Five players from the Central Piedmont Conference suited up for the West, including East Forsyth’s Jaelon Maxie and AJ Hall, West Forsyth’s Chauncey Hill and Reagan’s Sage Costen. The West head coach was East Forsyth’s Todd Willert.
Hendrix is a young man of very few words. Very few. He’s just a total football player and great teammate. While he’s remarkably laid back, he was a mauler between the lines. He put up 130 tackles as a varsity sophomore, 182 as a junior and 203 as a senior. He owns the 2-3 spots in the Davie record book for season tackles, trailing only James Boyle’s 206 from 2016. He’s No. 1 in career tackles with 523, followed by Boyle at 497.
“Usually people who have Cody’s talents are loud about it,” Devericks said. “But Cody wasn’t. Cody’s a very humble person. He doesn’t say a whole lot. He had tremendous work ethic day in and day out.”
Even though Hendrix played a full travel baseball schedule during his high-school summers, he found a way to squeeze in all his football workouts.

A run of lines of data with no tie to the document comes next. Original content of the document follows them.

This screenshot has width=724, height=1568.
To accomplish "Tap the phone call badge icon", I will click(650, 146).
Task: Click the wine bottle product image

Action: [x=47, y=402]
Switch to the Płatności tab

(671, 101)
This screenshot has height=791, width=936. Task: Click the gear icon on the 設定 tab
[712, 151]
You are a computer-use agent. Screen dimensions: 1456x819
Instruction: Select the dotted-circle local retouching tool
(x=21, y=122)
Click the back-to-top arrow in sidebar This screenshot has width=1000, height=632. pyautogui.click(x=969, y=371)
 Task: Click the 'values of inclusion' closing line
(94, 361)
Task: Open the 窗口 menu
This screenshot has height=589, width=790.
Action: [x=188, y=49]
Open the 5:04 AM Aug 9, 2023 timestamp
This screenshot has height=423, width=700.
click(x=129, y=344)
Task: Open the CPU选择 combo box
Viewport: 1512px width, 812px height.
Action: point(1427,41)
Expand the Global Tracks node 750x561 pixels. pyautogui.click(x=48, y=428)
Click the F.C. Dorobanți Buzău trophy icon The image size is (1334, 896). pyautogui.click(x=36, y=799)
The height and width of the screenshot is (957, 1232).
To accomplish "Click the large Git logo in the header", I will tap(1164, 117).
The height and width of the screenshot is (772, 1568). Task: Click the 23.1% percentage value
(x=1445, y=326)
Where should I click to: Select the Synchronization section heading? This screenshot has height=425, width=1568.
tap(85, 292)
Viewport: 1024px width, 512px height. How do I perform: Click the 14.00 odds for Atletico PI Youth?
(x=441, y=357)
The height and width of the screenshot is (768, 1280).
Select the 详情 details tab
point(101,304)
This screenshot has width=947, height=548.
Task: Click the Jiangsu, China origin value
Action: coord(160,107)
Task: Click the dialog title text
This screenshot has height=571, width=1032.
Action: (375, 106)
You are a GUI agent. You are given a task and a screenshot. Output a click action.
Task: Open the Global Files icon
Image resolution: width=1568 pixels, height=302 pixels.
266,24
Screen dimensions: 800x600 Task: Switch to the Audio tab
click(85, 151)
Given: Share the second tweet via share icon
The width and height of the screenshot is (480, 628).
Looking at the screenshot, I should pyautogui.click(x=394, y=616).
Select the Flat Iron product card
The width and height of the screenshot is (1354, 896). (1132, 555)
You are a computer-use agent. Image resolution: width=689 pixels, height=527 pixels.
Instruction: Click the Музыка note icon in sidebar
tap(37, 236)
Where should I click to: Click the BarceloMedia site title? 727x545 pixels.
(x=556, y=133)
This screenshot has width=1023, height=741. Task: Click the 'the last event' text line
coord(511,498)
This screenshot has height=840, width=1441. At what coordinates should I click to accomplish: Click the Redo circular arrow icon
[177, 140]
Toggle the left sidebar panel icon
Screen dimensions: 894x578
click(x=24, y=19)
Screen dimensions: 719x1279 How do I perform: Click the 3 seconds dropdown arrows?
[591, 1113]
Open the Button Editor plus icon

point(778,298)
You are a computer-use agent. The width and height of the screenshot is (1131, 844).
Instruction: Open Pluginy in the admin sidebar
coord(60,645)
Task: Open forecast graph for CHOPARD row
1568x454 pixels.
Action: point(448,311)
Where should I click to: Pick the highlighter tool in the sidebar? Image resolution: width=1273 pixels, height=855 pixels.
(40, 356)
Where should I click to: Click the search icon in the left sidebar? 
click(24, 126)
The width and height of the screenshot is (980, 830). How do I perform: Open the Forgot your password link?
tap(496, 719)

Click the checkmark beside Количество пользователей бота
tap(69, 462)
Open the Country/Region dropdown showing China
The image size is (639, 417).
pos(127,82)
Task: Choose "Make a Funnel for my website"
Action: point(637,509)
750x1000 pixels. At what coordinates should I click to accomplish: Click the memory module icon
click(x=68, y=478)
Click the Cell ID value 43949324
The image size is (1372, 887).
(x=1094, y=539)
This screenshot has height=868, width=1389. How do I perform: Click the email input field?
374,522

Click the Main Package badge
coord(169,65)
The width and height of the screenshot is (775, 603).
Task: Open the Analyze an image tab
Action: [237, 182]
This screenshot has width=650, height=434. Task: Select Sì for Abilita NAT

“And didn’t miss one thing that we had for football,” Devericks said. “He sacrificed his personal time for the benefit of others.”
During practices leading up to the all-star game, Willert quickly realized that Hendrix should have been a West member from day one. A guy dropped out and Hendrix was a late add-on. Talk about bringing in a ringer.
“I said: ‘We played (Davie) and this guy was a dude,” Willert said. “I remember scheming against him. He was the one guy we schemed against. Gosh, if we weren’t just blessed to pick him up. My linebacker coach called to get him. He called (Devericks). (Devericks) said: ‘He’s working on the farm right now. We’ve got to see if we can find him and if he wants to play.’ I’m thinking: ‘That’s the kind of guys we want.’ We want blue-collar kids on this team. Great kids and high-character kids. Honestly, that helped us win the game. When it got tough in the third quarter, the guys bucked up and made some great plays. And Cody was a big part of that with his touchdown.”
Hendrix was the 20th Davie Rebel/War Eagle to play in the East-West game. The others: John Grimes (1961), Ed Bowles (1962), Ronnie Spry (1966), Edgar Osborne (1967), Randall Ward (1967), Fred Bailey (1968), Allan Barger (1970), Chris Jacobs (1984), Andre Frost (1989), Sam Stovall (2003), Ryan Boehm (2005), Reshaun Parks (2006), Garrett Benge (2008), James Mayfield (2009), Zach Long (2010), Adam Smith (2012), Ben Ellis (2016), Chris Reynolds (2017) and Boyle (2017).
Since he doesn’t have certain qualities that college coaches cherish – he only received interest from Division-IIs and IIIs – the 6-0, 205-pound Hendrix has put on the pads for the last time.
“Averett, East Tennessee State and St. Andrews showed interest,” Hendrix said. “Guilford was really the only one that was real heavy on me. Wingate had a preferred walk-on spot. I decided to hang the cleats up, but it was good to get back at it one more time.”
The best part of all-star week? “Meeting guys from 1-A up to 4-A, playing with some of the best guys in the state and making a lot of new friends,” he said.
To say Hendrix will be missed this fall is a terrible understatement. Davie football in ‘18 will not be the same without No. 42 making 17 tackles a game. He laced ‘em up one last time at Grimsley, and lo and behold, the guy who turned three career varsity interceptions into three pick-6s got his hands on the ball and put the icing on the cake.
“He played a great game and what a great kid,” Willert said. “I got to know him personally and got to know his family. The best thing about this all-star game was I got to know the kids. His family was very thankful that he got added on. The greatest thing I took out of this all-star game was how thankful the players and parents were.”